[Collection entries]
▼▼▼

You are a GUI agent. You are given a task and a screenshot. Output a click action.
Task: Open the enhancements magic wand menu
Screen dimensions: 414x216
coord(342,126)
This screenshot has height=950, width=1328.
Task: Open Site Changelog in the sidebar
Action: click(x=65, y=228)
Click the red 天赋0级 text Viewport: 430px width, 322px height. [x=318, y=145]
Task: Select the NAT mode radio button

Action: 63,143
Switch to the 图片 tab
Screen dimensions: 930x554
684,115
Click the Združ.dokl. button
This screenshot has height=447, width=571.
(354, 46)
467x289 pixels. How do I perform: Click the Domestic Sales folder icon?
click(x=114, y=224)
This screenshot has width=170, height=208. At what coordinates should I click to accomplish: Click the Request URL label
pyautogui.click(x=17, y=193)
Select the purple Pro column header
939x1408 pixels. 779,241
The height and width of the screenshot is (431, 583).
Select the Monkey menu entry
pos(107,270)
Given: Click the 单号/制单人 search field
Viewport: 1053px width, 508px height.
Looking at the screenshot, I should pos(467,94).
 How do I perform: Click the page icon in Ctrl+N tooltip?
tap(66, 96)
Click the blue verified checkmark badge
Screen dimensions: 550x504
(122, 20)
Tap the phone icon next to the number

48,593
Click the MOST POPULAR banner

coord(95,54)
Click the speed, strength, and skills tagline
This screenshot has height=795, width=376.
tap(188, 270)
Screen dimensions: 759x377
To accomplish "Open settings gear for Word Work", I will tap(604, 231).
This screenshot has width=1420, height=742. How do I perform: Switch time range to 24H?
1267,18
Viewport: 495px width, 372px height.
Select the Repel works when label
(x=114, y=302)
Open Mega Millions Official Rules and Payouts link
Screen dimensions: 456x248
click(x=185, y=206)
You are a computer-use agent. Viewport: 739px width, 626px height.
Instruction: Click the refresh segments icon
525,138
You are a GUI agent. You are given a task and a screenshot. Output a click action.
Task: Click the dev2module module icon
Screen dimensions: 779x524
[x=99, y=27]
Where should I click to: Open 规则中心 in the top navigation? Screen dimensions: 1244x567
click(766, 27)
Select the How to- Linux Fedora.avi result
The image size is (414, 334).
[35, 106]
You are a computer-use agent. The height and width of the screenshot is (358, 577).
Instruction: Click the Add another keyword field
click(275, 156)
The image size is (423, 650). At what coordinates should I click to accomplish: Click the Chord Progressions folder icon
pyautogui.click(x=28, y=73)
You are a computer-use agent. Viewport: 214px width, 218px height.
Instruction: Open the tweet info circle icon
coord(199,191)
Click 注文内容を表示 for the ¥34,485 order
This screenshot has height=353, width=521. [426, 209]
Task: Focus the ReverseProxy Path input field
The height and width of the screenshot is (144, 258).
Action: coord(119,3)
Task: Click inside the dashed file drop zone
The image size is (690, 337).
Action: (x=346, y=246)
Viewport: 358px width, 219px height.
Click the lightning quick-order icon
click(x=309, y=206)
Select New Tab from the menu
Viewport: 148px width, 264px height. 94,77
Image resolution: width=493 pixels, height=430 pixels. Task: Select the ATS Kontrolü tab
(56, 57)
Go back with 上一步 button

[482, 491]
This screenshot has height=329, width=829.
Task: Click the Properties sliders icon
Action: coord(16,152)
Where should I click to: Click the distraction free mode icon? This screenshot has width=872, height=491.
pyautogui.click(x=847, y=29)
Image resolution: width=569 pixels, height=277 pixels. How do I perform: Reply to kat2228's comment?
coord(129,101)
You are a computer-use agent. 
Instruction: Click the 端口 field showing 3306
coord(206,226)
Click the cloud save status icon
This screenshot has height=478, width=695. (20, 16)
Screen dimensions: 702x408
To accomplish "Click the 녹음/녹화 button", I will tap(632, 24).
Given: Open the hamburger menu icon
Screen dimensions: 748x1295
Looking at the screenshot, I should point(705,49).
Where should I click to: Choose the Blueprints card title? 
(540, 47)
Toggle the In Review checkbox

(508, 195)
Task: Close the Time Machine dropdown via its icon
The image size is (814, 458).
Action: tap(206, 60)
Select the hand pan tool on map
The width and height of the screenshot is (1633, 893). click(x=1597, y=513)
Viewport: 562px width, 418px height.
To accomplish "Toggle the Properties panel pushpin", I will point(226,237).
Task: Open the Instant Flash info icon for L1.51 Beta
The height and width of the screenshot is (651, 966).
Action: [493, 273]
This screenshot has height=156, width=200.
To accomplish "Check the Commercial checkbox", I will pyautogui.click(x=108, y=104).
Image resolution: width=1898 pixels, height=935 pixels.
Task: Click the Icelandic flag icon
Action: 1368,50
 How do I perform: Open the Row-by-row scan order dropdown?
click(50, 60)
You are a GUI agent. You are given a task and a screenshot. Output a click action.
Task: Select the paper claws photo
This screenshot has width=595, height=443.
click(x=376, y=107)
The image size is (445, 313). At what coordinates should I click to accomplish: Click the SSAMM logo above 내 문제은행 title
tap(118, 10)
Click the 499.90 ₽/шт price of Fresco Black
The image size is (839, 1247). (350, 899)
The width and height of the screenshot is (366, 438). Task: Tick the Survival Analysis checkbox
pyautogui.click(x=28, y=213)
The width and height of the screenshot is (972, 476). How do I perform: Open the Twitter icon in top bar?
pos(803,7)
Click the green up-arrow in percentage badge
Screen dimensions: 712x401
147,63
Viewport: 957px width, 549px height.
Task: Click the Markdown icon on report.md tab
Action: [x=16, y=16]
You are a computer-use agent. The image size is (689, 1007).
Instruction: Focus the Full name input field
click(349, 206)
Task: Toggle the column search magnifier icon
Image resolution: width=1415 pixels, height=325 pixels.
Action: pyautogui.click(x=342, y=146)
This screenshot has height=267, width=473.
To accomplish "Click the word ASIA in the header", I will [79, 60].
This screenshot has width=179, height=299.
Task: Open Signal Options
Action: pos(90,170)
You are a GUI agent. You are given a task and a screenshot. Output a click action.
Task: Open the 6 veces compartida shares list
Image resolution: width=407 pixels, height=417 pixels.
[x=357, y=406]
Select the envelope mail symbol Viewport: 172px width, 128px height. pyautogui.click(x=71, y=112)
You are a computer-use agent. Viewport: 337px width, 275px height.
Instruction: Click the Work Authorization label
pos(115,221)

▲▲▲

▶ **Your instructions**:
In full and without error, transcribe each of the entries.

▶ **Solution to this task**:
You are a GUI agent. You are given a task and a screenshot. Output a click action.
Task: Open the enhancements magic wand menu
Screen dimensions: 414x216
coord(342,126)
This screenshot has height=950, width=1328.
Task: Open Site Changelog in the sidebar
Action: click(x=65, y=228)
Click the red 天赋0级 text Viewport: 430px width, 322px height. [x=318, y=145]
Task: Select the NAT mode radio button

Action: 63,143
Switch to the 图片 tab
Screen dimensions: 930x554
684,115
Click the Združ.dokl. button
This screenshot has height=447, width=571.
(354, 46)
467x289 pixels. How do I perform: Click the Domestic Sales folder icon?
click(x=114, y=224)
This screenshot has width=170, height=208. At what coordinates should I click to accomplish: Click the Request URL label
pyautogui.click(x=17, y=193)
Select the purple Pro column header
939x1408 pixels. 779,241
The height and width of the screenshot is (431, 583).
Select the Monkey menu entry
pos(107,270)
Given: Click the 单号/制单人 search field
Viewport: 1053px width, 508px height.
Looking at the screenshot, I should pos(467,94).
 How do I perform: Click the page icon in Ctrl+N tooltip?
tap(66, 96)
Click the blue verified checkmark badge
Screen dimensions: 550x504
(122, 20)
Tap the phone icon next to the number

48,593
Click the MOST POPULAR banner

coord(95,54)
Click the speed, strength, and skills tagline
This screenshot has height=795, width=376.
tap(188, 270)
Screen dimensions: 759x377
To accomplish "Open settings gear for Word Work", I will tap(604, 231).
This screenshot has width=1420, height=742. How do I perform: Switch time range to 24H?
1267,18
Viewport: 495px width, 372px height.
Select the Repel works when label
(x=114, y=302)
Open Mega Millions Official Rules and Payouts link
Screen dimensions: 456x248
click(x=185, y=206)
You are a computer-use agent. Viewport: 739px width, 626px height.
Instruction: Click the refresh segments icon
525,138
You are a GUI agent. You are given a task and a screenshot. Output a click action.
Task: Click the dev2module module icon
Screen dimensions: 779x524
[x=99, y=27]
Where should I click to: Open 规则中心 in the top navigation? Screen dimensions: 1244x567
click(766, 27)
Select the How to- Linux Fedora.avi result
The image size is (414, 334).
[35, 106]
You are a computer-use agent. The height and width of the screenshot is (358, 577).
Instruction: Click the Add another keyword field
click(275, 156)
The image size is (423, 650). At what coordinates should I click to accomplish: Click the Chord Progressions folder icon
pyautogui.click(x=28, y=73)
You are a computer-use agent. Viewport: 214px width, 218px height.
Instruction: Open the tweet info circle icon
coord(199,191)
Click 注文内容を表示 for the ¥34,485 order
This screenshot has height=353, width=521. [426, 209]
Task: Focus the ReverseProxy Path input field
The height and width of the screenshot is (144, 258).
Action: coord(119,3)
Task: Click inside the dashed file drop zone
The image size is (690, 337).
Action: (x=346, y=246)
Viewport: 358px width, 219px height.
Click the lightning quick-order icon
click(x=309, y=206)
Select New Tab from the menu
Viewport: 148px width, 264px height. 94,77
Image resolution: width=493 pixels, height=430 pixels. Task: Select the ATS Kontrolü tab
(56, 57)
Go back with 上一步 button

[482, 491]
This screenshot has height=329, width=829.
Task: Click the Properties sliders icon
Action: coord(16,152)
Where should I click to: Click the distraction free mode icon? This screenshot has width=872, height=491.
pyautogui.click(x=847, y=29)
Image resolution: width=569 pixels, height=277 pixels. How do I perform: Reply to kat2228's comment?
coord(129,101)
You are a computer-use agent. 
Instruction: Click the 端口 field showing 3306
coord(206,226)
Click the cloud save status icon
This screenshot has height=478, width=695. (20, 16)
Screen dimensions: 702x408
To accomplish "Click the 녹음/녹화 button", I will tap(632, 24).
Given: Open the hamburger menu icon
Screen dimensions: 748x1295
Looking at the screenshot, I should point(705,49).
Where should I click to: Choose the Blueprints card title? 
(540, 47)
Toggle the In Review checkbox

(508, 195)
Task: Close the Time Machine dropdown via its icon
The image size is (814, 458).
Action: tap(206, 60)
Select the hand pan tool on map
The width and height of the screenshot is (1633, 893). click(x=1597, y=513)
Viewport: 562px width, 418px height.
To accomplish "Toggle the Properties panel pushpin", I will point(226,237).
Task: Open the Instant Flash info icon for L1.51 Beta
The height and width of the screenshot is (651, 966).
Action: [493, 273]
This screenshot has height=156, width=200.
To accomplish "Check the Commercial checkbox", I will pyautogui.click(x=108, y=104).
Image resolution: width=1898 pixels, height=935 pixels.
Task: Click the Icelandic flag icon
Action: 1368,50
 How do I perform: Open the Row-by-row scan order dropdown?
click(50, 60)
You are a GUI agent. You are given a task and a screenshot. Output a click action.
Task: Select the paper claws photo
This screenshot has width=595, height=443.
click(x=376, y=107)
The image size is (445, 313). At what coordinates should I click to accomplish: Click the SSAMM logo above 내 문제은행 title
tap(118, 10)
Click the 499.90 ₽/шт price of Fresco Black
The image size is (839, 1247). (350, 899)
The width and height of the screenshot is (366, 438). Task: Tick the Survival Analysis checkbox
pyautogui.click(x=28, y=213)
The width and height of the screenshot is (972, 476). How do I perform: Open the Twitter icon in top bar?
pos(803,7)
Click the green up-arrow in percentage badge
Screen dimensions: 712x401
147,63
Viewport: 957px width, 549px height.
Task: Click the Markdown icon on report.md tab
Action: [x=16, y=16]
You are a computer-use agent. The image size is (689, 1007).
Instruction: Focus the Full name input field
click(349, 206)
Task: Toggle the column search magnifier icon
Image resolution: width=1415 pixels, height=325 pixels.
Action: pyautogui.click(x=342, y=146)
This screenshot has height=267, width=473.
To accomplish "Click the word ASIA in the header", I will [79, 60].
This screenshot has width=179, height=299.
Task: Open Signal Options
Action: pos(90,170)
You are a GUI agent. You are given a task and a screenshot. Output a click action.
Task: Open the 6 veces compartida shares list
Image resolution: width=407 pixels, height=417 pixels.
[x=357, y=406]
Select the envelope mail symbol Viewport: 172px width, 128px height. pyautogui.click(x=71, y=112)
You are a computer-use agent. Viewport: 337px width, 275px height.
Instruction: Click the Work Authorization label
pos(115,221)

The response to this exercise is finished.